>> begin DATA LISTING

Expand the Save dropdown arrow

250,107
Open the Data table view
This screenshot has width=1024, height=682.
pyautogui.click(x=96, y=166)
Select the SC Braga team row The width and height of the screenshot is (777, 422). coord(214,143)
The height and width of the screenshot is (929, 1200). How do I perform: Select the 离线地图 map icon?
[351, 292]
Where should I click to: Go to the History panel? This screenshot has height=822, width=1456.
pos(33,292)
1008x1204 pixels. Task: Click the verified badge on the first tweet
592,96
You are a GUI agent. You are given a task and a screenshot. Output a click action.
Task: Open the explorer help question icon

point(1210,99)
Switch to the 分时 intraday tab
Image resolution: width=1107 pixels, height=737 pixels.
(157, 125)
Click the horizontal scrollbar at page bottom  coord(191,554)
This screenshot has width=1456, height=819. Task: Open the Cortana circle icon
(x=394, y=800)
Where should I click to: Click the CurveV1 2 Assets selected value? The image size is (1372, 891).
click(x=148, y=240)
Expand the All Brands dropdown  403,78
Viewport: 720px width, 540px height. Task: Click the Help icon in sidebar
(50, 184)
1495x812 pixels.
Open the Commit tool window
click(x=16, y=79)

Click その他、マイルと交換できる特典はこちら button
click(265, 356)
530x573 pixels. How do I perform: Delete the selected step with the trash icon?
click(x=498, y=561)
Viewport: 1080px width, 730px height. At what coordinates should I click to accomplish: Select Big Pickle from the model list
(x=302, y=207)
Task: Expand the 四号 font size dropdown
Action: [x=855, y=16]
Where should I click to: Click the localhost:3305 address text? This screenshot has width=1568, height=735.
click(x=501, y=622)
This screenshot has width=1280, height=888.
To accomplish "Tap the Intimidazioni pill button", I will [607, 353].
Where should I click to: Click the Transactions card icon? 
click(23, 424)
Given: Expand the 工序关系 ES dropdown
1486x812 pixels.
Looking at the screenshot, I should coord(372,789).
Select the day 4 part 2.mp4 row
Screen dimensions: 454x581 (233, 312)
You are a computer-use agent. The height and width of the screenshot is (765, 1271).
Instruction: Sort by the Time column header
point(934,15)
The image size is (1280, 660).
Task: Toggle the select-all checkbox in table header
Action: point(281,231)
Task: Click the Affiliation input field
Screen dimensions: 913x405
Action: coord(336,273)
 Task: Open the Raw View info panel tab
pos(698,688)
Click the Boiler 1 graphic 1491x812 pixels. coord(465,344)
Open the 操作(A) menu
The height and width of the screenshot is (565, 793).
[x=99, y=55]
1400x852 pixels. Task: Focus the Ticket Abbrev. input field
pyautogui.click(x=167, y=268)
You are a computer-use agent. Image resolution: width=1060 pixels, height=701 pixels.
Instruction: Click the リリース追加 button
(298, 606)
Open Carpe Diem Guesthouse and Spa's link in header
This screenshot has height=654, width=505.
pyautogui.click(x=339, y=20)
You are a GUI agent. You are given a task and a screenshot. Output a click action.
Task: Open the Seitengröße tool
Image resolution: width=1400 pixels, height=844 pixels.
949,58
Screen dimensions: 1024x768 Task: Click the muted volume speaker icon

>> end DATA LISTING

**PROMPT**
Please rewrite all of the lines above, swapping each "icon" for "symbol" and leaving everything else unchanged.

**EXERCISE RESPONSE**
Expand the Save dropdown arrow

250,107
Open the Data table view
This screenshot has width=1024, height=682.
pyautogui.click(x=96, y=166)
Select the SC Braga team row The width and height of the screenshot is (777, 422). coord(214,143)
The height and width of the screenshot is (929, 1200). How do I perform: Select the 离线地图 map symbol?
[351, 292]
Where should I click to: Go to the History panel? This screenshot has height=822, width=1456.
pos(33,292)
1008x1204 pixels. Task: Click the verified badge on the first tweet
592,96
You are a GUI agent. You are given a task and a screenshot. Output a click action.
Task: Open the explorer help question symbol

point(1210,99)
Switch to the 分时 intraday tab
Image resolution: width=1107 pixels, height=737 pixels.
(157, 125)
Click the horizontal scrollbar at page bottom  coord(191,554)
This screenshot has width=1456, height=819. Task: Open the Cortana circle symbol
(x=394, y=800)
Where should I click to: Click the CurveV1 2 Assets selected value? The image size is (1372, 891).
click(x=148, y=240)
Expand the All Brands dropdown  403,78
Viewport: 720px width, 540px height. Task: Click the Help symbol in sidebar
(50, 184)
1495x812 pixels.
Open the Commit tool window
click(x=16, y=79)

Click その他、マイルと交換できる特典はこちら button
click(265, 356)
530x573 pixels. How do I perform: Delete the selected step with the trash symbol?
click(x=498, y=561)
Viewport: 1080px width, 730px height. At what coordinates should I click to accomplish: Select Big Pickle from the model list
(x=302, y=207)
Task: Expand the 四号 font size dropdown
Action: [x=855, y=16]
Where should I click to: Click the localhost:3305 address text? This screenshot has width=1568, height=735.
click(x=501, y=622)
This screenshot has width=1280, height=888.
To accomplish "Tap the Intimidazioni pill button", I will [607, 353].
Where should I click to: Click the Transactions card symbol? 
click(23, 424)
Given: Expand the 工序关系 ES dropdown
1486x812 pixels.
Looking at the screenshot, I should coord(372,789).
Select the day 4 part 2.mp4 row
Screen dimensions: 454x581 (233, 312)
You are a computer-use agent. The height and width of the screenshot is (765, 1271).
Instruction: Sort by the Time column header
point(934,15)
The image size is (1280, 660).
Task: Toggle the select-all checkbox in table header
Action: point(281,231)
Task: Click the Affiliation input field
Screen dimensions: 913x405
Action: coord(336,273)
 Task: Open the Raw View info panel tab
pos(698,688)
Click the Boiler 1 graphic 1491x812 pixels. coord(465,344)
Open the 操作(A) menu
The height and width of the screenshot is (565, 793).
[x=99, y=55]
1400x852 pixels. Task: Focus the Ticket Abbrev. input field
pyautogui.click(x=167, y=268)
You are a computer-use agent. Image resolution: width=1060 pixels, height=701 pixels.
Instruction: Click the リリース追加 button
(298, 606)
Open Carpe Diem Guesthouse and Spa's link in header
This screenshot has height=654, width=505.
pyautogui.click(x=339, y=20)
You are a GUI agent. You are given a task and a screenshot. Output a click action.
Task: Open the Seitengröße tool
Image resolution: width=1400 pixels, height=844 pixels.
949,58
Screen dimensions: 1024x768 Task: Click the muted volume speaker symbol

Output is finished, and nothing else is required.